The correlation analysis made it possible to predict the possible values of IL-8 in blood and TNF-α in blood by the level of IL-8 in urine, which is very important for the introduction and implementation of non-invasive diagnostic manipulations with high accuracy and significance for newborns with non-communicable diseases in the late period of adaptation.

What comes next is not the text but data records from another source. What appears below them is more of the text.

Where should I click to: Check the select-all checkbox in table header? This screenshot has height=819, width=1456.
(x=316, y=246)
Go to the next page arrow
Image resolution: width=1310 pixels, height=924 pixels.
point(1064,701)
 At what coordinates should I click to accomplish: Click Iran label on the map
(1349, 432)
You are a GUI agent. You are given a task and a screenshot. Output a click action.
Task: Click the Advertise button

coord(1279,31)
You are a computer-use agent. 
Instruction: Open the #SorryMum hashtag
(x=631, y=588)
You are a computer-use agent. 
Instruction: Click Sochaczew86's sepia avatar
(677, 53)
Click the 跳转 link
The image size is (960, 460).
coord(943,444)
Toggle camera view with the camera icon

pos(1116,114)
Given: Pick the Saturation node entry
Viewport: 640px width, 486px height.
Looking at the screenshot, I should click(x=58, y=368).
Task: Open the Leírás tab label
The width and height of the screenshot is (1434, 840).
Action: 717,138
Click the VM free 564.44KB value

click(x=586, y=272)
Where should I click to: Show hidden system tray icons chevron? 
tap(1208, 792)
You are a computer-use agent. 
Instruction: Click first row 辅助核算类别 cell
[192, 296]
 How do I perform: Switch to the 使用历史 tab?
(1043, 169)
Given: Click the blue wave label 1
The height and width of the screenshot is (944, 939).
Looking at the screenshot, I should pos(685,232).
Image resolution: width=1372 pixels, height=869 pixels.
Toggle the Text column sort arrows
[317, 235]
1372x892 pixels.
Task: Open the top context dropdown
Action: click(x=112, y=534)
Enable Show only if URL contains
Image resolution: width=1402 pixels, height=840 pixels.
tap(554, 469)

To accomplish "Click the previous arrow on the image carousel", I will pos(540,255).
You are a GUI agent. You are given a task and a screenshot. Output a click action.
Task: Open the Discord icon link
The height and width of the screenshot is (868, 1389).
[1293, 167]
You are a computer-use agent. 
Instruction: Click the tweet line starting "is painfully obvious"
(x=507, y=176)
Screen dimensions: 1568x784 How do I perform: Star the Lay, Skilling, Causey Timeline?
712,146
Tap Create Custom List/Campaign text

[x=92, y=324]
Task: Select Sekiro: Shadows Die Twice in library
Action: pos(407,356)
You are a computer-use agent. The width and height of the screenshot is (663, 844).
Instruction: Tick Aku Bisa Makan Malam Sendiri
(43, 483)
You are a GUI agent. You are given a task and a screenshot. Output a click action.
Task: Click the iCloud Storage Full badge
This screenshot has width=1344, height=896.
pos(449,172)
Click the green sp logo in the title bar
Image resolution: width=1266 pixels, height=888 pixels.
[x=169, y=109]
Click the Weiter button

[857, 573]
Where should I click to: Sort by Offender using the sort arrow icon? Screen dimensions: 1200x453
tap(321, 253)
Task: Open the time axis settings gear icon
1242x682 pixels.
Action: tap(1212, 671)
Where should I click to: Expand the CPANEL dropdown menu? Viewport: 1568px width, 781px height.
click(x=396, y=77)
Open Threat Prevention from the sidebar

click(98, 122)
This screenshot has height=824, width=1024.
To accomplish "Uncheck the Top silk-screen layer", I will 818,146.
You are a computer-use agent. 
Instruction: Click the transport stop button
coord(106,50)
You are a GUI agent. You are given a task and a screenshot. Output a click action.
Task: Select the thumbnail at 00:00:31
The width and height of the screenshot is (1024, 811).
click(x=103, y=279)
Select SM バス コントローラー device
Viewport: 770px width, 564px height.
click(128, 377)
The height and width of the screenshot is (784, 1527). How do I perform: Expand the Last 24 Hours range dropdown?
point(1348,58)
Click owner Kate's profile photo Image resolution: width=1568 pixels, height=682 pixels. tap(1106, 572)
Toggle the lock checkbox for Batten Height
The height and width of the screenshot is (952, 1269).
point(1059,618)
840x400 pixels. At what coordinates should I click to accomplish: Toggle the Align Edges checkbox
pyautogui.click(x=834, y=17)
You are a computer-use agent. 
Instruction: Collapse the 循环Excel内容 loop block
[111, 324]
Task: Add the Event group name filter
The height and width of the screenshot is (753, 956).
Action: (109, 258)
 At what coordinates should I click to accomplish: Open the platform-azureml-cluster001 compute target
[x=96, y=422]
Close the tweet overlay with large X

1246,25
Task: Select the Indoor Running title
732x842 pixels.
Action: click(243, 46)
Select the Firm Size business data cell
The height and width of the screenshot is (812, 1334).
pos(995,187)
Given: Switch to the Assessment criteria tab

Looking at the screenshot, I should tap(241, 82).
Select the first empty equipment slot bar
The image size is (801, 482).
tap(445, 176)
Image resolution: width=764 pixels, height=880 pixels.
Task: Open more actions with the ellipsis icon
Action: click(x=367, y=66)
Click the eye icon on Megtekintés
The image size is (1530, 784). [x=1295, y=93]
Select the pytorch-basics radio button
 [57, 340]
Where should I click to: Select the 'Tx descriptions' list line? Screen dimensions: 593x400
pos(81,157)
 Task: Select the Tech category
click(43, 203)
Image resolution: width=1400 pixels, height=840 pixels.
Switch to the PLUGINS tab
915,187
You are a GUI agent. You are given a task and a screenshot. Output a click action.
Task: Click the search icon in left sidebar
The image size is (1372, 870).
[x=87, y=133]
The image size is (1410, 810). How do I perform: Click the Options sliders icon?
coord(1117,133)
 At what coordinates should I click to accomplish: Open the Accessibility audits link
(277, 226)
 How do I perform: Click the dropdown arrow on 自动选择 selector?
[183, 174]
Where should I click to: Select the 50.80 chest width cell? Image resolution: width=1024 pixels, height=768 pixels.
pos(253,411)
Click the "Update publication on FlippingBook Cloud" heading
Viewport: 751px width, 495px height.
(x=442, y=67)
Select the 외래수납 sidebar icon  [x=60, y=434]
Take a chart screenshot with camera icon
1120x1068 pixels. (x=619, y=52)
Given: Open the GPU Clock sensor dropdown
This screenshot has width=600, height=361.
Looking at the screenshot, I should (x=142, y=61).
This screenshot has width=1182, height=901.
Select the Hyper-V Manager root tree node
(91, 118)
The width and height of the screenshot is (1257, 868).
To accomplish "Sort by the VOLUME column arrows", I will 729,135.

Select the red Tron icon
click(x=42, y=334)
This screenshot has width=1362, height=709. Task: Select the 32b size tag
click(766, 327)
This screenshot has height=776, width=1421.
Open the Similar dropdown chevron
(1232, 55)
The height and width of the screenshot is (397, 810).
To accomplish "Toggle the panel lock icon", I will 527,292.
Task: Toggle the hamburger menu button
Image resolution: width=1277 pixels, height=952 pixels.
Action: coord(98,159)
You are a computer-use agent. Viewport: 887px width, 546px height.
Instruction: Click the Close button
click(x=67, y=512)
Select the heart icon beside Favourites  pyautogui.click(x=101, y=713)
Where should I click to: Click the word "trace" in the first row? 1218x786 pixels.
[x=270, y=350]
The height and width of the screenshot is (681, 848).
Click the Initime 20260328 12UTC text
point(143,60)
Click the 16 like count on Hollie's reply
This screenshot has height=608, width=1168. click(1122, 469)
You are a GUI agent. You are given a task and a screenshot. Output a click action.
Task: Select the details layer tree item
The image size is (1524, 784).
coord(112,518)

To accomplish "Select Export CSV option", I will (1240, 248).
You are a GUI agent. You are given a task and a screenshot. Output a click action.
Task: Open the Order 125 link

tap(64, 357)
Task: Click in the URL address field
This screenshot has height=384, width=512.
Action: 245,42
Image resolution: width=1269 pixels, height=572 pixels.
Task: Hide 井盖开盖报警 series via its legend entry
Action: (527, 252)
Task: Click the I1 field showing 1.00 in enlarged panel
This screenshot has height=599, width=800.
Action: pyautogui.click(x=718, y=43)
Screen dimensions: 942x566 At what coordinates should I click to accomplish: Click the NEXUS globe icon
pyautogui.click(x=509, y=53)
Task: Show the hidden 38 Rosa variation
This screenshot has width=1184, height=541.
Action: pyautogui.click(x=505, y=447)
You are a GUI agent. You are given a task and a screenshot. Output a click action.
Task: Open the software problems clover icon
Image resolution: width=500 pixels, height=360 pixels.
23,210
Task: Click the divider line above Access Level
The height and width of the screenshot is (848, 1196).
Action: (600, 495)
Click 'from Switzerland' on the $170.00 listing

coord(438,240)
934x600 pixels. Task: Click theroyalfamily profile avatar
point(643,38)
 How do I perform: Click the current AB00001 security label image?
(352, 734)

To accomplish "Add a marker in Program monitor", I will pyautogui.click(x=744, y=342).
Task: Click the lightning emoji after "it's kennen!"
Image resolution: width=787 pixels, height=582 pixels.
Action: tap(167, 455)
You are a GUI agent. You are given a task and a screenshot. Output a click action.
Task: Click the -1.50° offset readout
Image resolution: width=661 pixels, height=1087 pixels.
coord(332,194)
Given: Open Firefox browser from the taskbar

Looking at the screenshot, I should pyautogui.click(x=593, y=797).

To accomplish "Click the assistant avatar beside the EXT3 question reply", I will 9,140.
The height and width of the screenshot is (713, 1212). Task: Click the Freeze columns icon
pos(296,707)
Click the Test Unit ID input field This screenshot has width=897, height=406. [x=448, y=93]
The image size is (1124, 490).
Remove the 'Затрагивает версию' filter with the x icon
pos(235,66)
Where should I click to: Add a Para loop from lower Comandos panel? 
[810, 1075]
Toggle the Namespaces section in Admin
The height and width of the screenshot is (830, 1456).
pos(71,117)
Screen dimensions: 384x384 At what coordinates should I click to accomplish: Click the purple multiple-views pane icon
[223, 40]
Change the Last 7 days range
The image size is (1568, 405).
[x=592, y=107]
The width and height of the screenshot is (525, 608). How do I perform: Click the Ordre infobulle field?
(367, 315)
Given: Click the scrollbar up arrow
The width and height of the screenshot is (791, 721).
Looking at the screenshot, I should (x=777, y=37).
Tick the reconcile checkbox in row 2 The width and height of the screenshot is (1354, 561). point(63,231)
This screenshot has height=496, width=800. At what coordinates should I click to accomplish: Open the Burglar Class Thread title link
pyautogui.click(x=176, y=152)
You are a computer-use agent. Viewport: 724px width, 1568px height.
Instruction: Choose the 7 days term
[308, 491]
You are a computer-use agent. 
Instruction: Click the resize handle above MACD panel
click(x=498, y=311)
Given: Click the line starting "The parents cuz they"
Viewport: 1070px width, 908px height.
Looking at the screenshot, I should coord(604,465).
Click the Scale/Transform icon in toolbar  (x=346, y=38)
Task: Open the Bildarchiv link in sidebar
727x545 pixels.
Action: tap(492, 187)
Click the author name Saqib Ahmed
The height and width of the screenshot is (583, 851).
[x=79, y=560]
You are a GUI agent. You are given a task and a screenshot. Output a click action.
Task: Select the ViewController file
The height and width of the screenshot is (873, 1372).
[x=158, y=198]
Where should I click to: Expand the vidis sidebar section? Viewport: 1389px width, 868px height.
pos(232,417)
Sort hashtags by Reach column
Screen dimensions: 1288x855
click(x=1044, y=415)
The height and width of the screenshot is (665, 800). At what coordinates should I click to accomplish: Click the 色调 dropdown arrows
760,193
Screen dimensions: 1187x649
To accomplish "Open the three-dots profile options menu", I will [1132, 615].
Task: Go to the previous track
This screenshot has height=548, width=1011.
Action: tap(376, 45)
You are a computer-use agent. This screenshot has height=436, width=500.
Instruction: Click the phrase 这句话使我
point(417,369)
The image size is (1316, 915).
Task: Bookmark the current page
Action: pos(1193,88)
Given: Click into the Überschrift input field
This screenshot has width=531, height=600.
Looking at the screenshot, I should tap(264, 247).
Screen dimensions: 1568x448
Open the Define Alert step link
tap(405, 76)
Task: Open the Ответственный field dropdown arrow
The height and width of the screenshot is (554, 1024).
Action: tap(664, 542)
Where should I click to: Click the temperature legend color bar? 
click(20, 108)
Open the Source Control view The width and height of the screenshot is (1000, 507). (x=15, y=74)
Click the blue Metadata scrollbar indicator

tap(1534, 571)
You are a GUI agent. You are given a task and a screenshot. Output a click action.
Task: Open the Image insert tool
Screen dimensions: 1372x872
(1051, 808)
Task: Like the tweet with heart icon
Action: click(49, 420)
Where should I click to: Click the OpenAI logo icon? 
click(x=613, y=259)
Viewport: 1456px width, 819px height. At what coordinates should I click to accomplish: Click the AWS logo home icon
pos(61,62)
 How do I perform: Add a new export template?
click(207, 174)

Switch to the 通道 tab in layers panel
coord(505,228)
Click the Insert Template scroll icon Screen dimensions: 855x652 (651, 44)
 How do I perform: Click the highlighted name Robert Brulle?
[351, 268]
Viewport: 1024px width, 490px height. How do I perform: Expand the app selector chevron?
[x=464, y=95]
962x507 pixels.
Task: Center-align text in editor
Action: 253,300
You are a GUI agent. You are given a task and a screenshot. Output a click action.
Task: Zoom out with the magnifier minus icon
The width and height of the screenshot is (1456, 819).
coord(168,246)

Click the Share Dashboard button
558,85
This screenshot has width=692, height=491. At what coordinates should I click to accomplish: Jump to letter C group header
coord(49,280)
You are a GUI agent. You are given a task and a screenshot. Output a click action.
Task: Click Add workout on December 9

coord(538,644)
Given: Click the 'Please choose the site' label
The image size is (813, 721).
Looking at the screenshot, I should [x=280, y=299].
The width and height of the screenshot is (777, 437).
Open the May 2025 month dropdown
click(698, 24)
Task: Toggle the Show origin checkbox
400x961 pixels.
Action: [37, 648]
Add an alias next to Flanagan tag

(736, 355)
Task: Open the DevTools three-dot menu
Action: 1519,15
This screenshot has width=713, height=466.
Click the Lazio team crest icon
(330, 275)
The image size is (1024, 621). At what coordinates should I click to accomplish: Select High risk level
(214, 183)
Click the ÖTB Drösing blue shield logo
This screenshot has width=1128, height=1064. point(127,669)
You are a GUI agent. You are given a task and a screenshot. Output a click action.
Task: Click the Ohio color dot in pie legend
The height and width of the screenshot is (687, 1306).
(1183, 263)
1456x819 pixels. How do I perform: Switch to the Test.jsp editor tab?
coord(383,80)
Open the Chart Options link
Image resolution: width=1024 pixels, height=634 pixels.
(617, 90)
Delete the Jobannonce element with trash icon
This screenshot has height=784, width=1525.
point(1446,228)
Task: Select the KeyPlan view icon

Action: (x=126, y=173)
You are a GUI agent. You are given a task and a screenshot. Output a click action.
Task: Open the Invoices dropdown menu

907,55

Thus, cytokine indicators of blood and urine are of high importance for the early diagnosis and prognosis of SIRS in newborns with non-infectious perinatal diseases. Predictors of the severity of SIRS in newborns during adaptation are prognostic criteria that determine the activity of inflammatory mediators and the response of the body's defense system to damaging factors. Prognostic criteria for the severity of CIRS in newborns with noninfectious diseases are: in the early neonatal period- TNF-α > 20.3 PG / ml in urine; - INF-γ > 9.2 PG / ml in urine; In the late neonatal period:- IL-6 > 56.9 PG / ml in blood;- TNF-α >39.0 PG / ml in blood; - IL-8 >1,1 PG / ml in urine.

2. Conclusions

In CIRS in infants with infections, the severity criteria are: - in the early neonatal period: IL-8> 1.1 PG / ml in urine; -in the late neonatal period: - TNF-α> 20.3 PG / ml in urine; - IL-8> 1.1 PG / ml in urine. Prognostic criteria for the severity of CIRS in newborns with non-communicable diseases are: In the early neonatal period: - TNF-α > 20.3 PG / ml in urine; - INF-γ > 9.2 PG / ml in urine; In the late neonatal period: - IL-6 > 56.9 PG / ml in blood; - TNF-α >39.0 PG/ml in blood; - IL-8 >1.1 PG / ml in urine.